Audit for CLI commands executed via NETCONF

hroshan · December 12, 2022, 3:38pm

I have enabled audit for login/logout/CLI commands executed by enabling /confdConfig/logs/auditLog. I have also subscribed to audit notifications (NOTIF_AUDIT) in a script to read these notifications.

I don’t see notifications for operations executed via NETCONF (both configuration changes as well as operational commands like actions/RPCs are missing).
I also don’t see any log symbols(in confd_logsyms.h) for audit events created via NETCONF.

How can I enable audit notifications for operations done via NETCONF?

I tried subscribing to NOTIF_NETCONF to check if this satisfies my need, but it seems to be too high-level when compared to NOTIF_AUDIT and doesn’t for e.g. give the exact configuration change involved.

nabil · December 13, 2022, 11:30pm

Hello,

I am not able to see this issue in my setup (Using ConfD 7.7 and the example that comes with ConfD, under: $CONFD_DIR/examples.confd/misc/notifications).

Maybe you have a missing handling of the NETCONF related ConfD notifications in your code.
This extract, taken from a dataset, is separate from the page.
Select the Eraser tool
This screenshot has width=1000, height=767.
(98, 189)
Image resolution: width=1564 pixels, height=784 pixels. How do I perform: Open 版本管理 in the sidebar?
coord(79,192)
See:

            case CONFD_NOTIF_DAEMON:
            case CONFD_NOTIF_NETCONF:
            case CONFD_NOTIF_DEVEL:
            case CONFD_NOTIF_JSONRPC:
            case CONFD_NOTIF_WEBUI:
                printf("syslog: sym=%d/%s prio=%d msg=%s\n",
                       n.n.syslog.logno,
                       confd_log_symbols[n.n.syslog.logno],
                       n.n.syslog.prio,
                       n.n.syslog.msg);
                break;

Please use the example confd_notifications to reproduce the issue in your setup.

Regards,
Nabil Michraf

hroshan · December 16, 2022, 6:31am

@nabil
I had included “CONFD_NOTIF_NETCONF” flag as well, but I seem to have missed looking at some notifications the last time and now that I check again, I see the notifications for NETCONF operations as well. Thanks!

I still don’t see the actual configuration changes done as part of a commit in the notifications when subscribed to CONFD_NOTIF_NETCONF. However, I have been able to get this information from another place i.e. the audit notifications (CONFD_NOTIF_AUDIT) by enabling “/confdConfig/logs/auditLogCommit” setting.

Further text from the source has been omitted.